When Ignorance Is the Best Excuse
Eric Holder's only defense of the ATF's "Fast and Furious" program is that he didn't know it existed.
When Rupert Murdoch went before the British Parliament yesterday to testify about the News of the World hacking scandal, he did not attempt to downplay the severity of his employees' crimes. Rather, he apologized for the damage done and then said, "I didn't know of it." When asked who, then, was responsible for the culture of criminality that had developed at News of the World, Murdoch told Parliament, "The people I trusted and the people they trusted."
Even longtime Murdoch haters had to concede that the mogul's response was brilliant. If he's telling the truth, the News Corp. owner is guilty only of having trusted the wrong people to oversee his British papers (such as News International chief and former World editor Rebekah Brooks), and of never checking in on things himself. Luckily for Rupert, being a disinterested executive is not a crime. Unforunately for the staff of the shuttered News, this means their boss quite possibly ignored Britain's largest circulation newspaper into the grave.
On the other side of the Atlantic, Attorney General Eric Holder and his protectors in the Justice Department are using the same defense to keep the DOJ chief from being implicated in the increasingly sordid ATF gunrunner scandal.
Earlier this year CBS discovered that the Phoenix division of the Bureau of Alcohol Tobacco and Firearms and the U.S. Attorneys office in Phoenix had allowed known gunrunners to buy heavy arms, including several .50 caliber rifles, from border state gun shops and take them to Mexico. The program became public when U.S. Border Patrol Agent Brian Terry turned up dead near Rio Rico, Arizona, killed by two assault rifles that the ATF had practically shepherded into cartel possession.
That the U.S. government had a hand in Terry's death wasn't just news to his grieving family, it was allegedly news to the government as well.
When the House Oversight Committee began investigating the program, which was known as "Fast and Furious," it found that border state ATF agents wanted to make arrests related to the program, but were told not to do so. Earlier this month Congress found out why: The FBI and the DEA both had cartel informants whose cover would've allegedly been jeopardized had the ATF acted on its intelligence.

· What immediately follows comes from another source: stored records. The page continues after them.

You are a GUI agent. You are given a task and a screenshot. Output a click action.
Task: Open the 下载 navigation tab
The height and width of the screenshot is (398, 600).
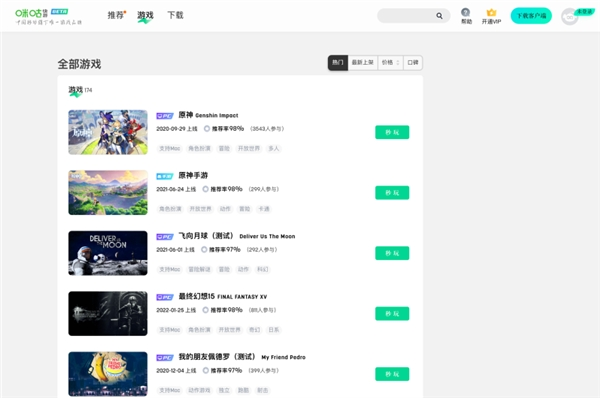click(x=175, y=15)
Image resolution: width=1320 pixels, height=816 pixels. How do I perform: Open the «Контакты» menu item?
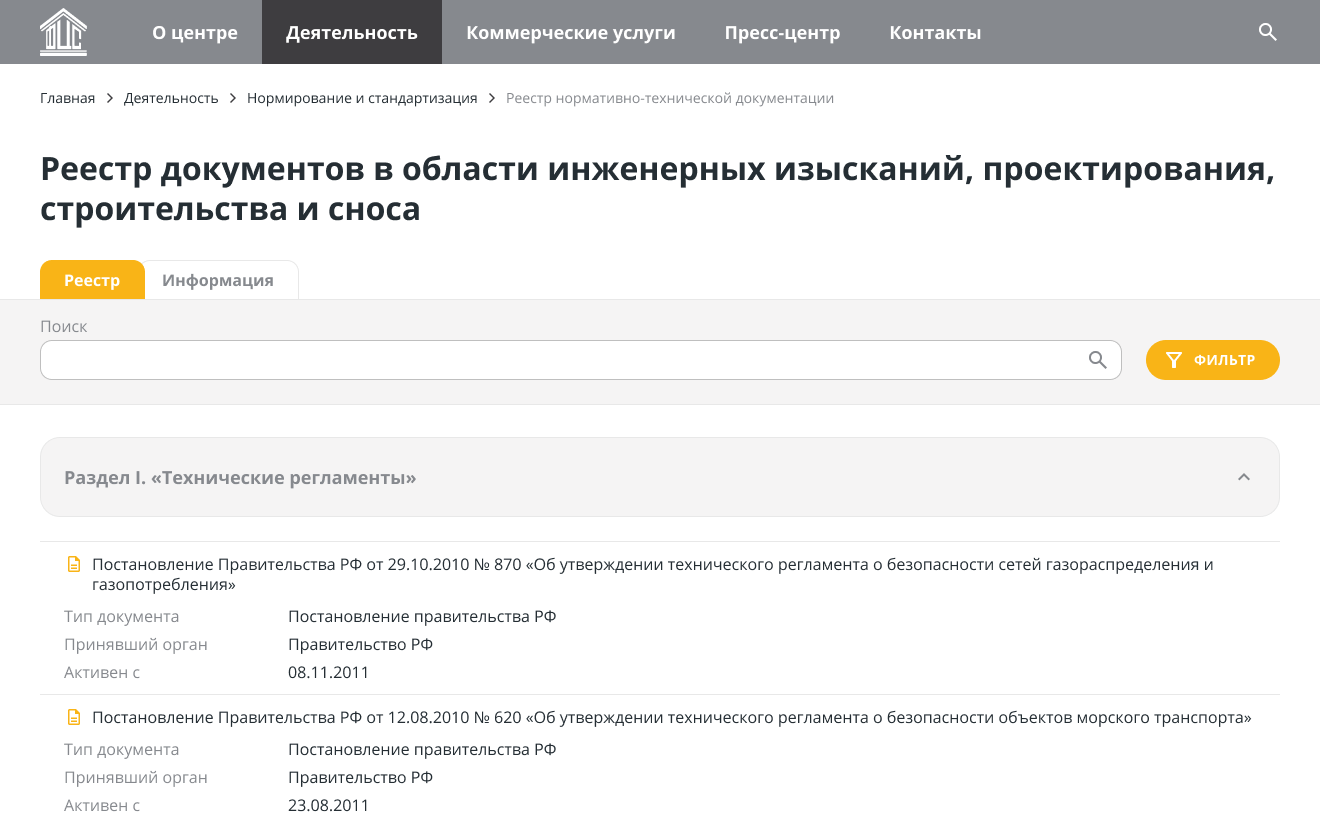coord(935,32)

This revelation means that three of the biggest enforcement agencies within the Department of Justice knew about a program that one DOJ spokesman described to me as "illegal" and "isolated." The one person who supposedly did not know is Holder. His first reaction to media reports about the gunrunner program was to "vehemently deny…that ATF has ever knowingly allowed weapons to get into the hands of suspected gunrunners for Mexico's drug cartels." His second and enduring response was to plead ignorance.
"Holder said he became aware of the ATF agents concerns about certain tactics used in Fast and Furious earlier this year," a DOJ spokesperson told me last week. "That's when he asked the IG to investigate those concerns." Holder said the same thing in testimony before the House in March.
After several months of hearings and countless requests for documents and intra-department communications, there's still no evidence that Holder knew about the program before the rest of us did. Holder's ignorance is supported by acting ATF Director Ken Melson, who told Oversight that it "would be unusual for other Justice Department officials in Washington to know the details and that the U.S. attorney's office in Phoenix was overseeing the program."
The House Oversight Committee is now trying to find out why. "It's hard for us to believe that all throughout that year-plus process and even as this program fell apart and became a problem for [the Department of] Justice, that nobody should have told [Holder] something," Oversight Chair Rep. Darrell Issa told Fox Business Channel host Lou Dobbs last week.
While there's some evidence that the people Holder trusted—his own Rebekah Brooks, you could say—knew about Fast and Furious, Holder appears to have been genuinely oblivious to the development and implementation of a project that has stained the U.S.-Mexico border blood-red.
Mike Riggs is an associate editor at Reason magazine.